## Action item
Your answer should hold all lines of the entries that include the word "Locate".

(Beginning of Records for the exercise)

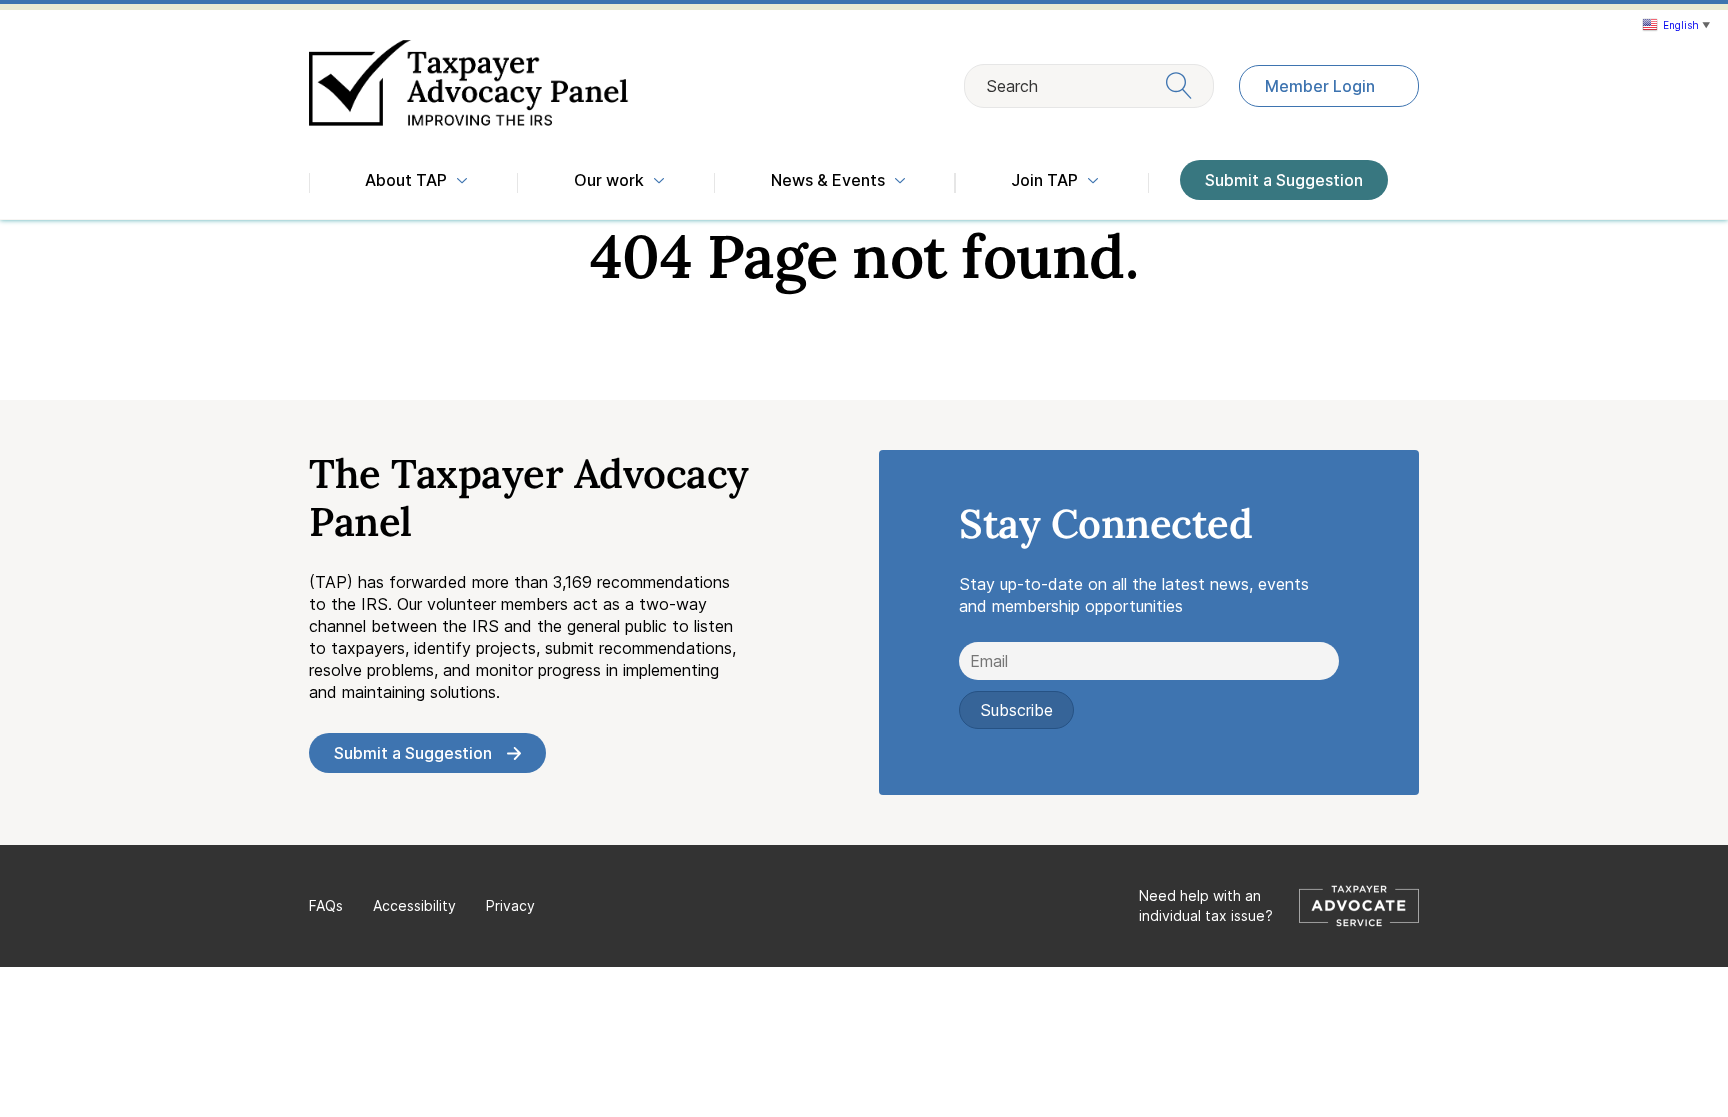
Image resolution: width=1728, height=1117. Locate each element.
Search (1012, 86)
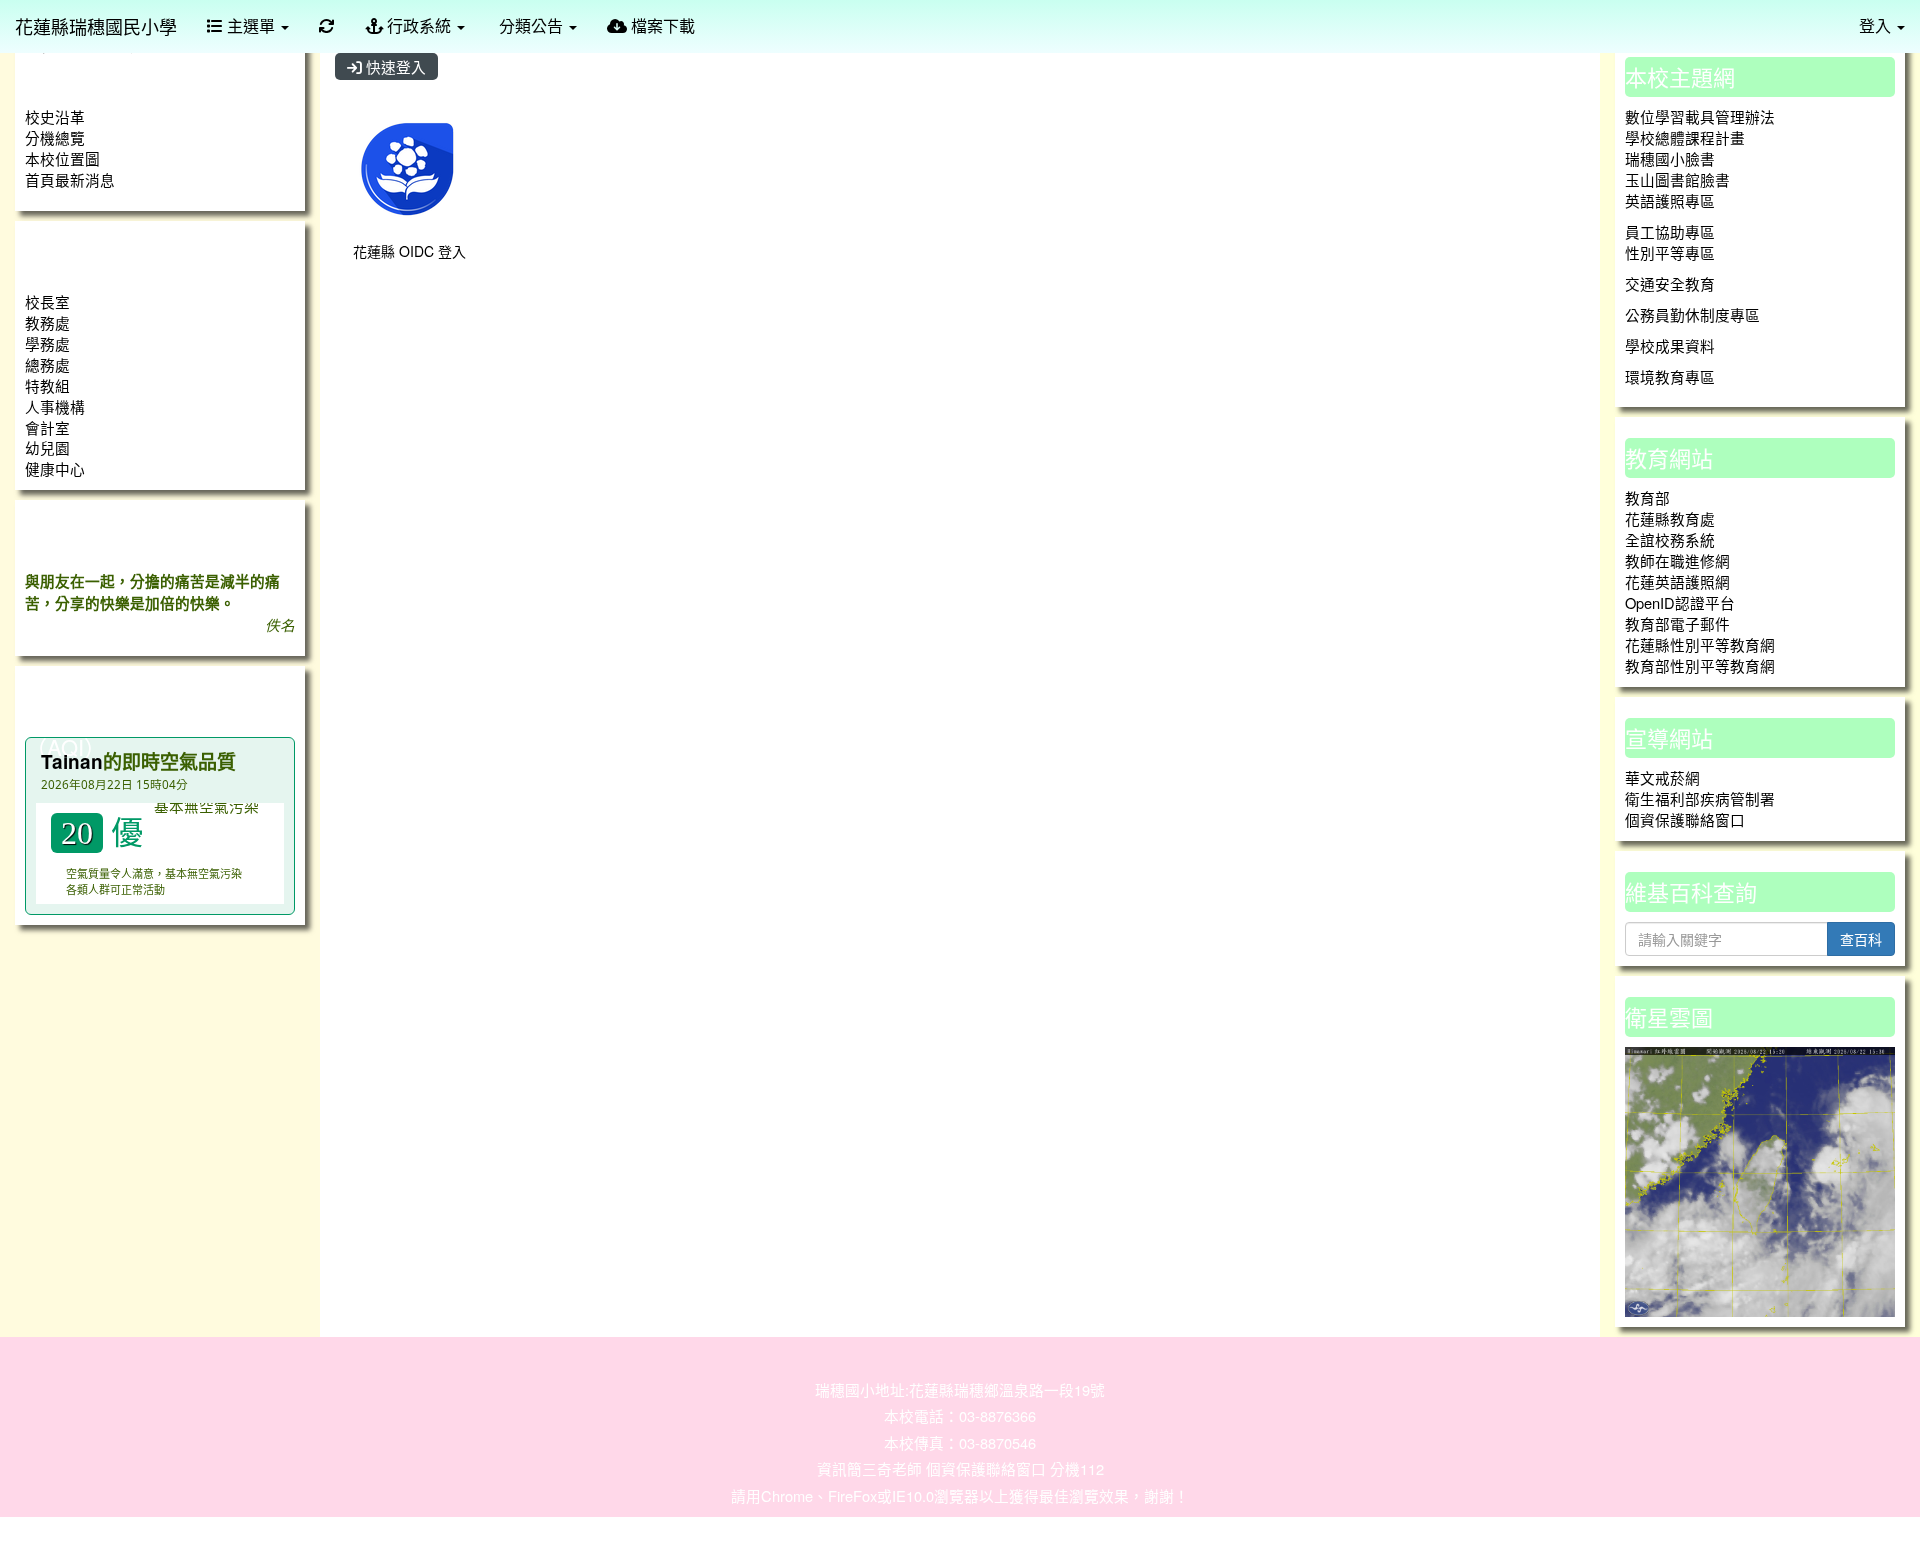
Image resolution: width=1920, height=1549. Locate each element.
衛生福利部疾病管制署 (1700, 798)
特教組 (47, 385)
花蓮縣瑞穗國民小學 (96, 26)
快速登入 (394, 66)
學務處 (47, 343)
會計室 (47, 427)
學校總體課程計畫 (1685, 137)
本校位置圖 (62, 158)
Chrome (787, 1495)
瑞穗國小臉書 (1670, 158)
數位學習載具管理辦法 (1700, 116)
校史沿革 (55, 116)
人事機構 (55, 406)
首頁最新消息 (70, 179)
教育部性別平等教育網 (1700, 665)
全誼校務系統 (1670, 539)
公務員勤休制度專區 (1692, 314)
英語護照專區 (1670, 200)
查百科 (1861, 939)
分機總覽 (55, 137)
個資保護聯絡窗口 (1685, 819)
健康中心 (55, 468)
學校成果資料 (1670, 345)
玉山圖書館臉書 (1677, 179)
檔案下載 (661, 25)
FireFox (852, 1495)
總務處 (47, 364)
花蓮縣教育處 (1670, 518)
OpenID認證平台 (1680, 602)
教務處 (47, 322)
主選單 (251, 25)
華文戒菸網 (1662, 777)
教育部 (1647, 497)
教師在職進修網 (1677, 560)
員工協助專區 (1670, 231)
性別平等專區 (1670, 252)
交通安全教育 (1670, 283)
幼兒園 (47, 447)
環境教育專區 (1670, 376)
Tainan (72, 761)
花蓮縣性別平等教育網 (1700, 644)
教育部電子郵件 (1677, 623)
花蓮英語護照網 (1677, 581)
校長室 (47, 301)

(End of Records for the exercise)

## Response area
Image resolution: width=1728, height=1117. Locate each element.
Image resolution: width=1920, height=1549. Locate each element.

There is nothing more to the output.